§ **OBJETIVO DA TAREFA**
Indique quantas linhas dos itens abaixo contêm a palavra "This". Responda apenas com o número.

§ **CONTEÚDO DOS DADOS**
· · ·

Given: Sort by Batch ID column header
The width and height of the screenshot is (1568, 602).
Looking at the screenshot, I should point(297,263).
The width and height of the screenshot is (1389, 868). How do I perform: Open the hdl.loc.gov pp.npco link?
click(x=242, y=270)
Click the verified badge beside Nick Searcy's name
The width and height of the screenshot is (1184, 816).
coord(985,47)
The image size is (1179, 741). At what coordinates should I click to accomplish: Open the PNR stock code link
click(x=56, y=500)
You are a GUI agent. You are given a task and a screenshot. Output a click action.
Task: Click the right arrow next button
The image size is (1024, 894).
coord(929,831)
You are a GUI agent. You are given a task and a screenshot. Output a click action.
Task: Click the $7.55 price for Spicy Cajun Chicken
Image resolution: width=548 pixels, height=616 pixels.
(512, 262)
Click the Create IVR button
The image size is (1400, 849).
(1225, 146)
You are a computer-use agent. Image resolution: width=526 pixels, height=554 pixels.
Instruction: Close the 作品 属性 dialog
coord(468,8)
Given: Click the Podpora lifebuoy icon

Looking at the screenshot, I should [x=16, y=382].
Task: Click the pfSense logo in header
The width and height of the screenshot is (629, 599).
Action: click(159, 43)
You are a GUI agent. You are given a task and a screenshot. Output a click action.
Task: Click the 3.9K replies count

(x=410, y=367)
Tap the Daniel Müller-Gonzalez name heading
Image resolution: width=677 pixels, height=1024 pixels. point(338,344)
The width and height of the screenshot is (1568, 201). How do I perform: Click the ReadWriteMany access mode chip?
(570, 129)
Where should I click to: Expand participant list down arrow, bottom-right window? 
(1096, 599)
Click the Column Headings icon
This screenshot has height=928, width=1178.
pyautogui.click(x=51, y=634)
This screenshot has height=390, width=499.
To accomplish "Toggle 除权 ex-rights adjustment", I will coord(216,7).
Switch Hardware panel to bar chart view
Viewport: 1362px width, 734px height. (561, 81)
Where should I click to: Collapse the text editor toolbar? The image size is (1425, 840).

· · ·

§ **RESPOSTA COMPLETA**
2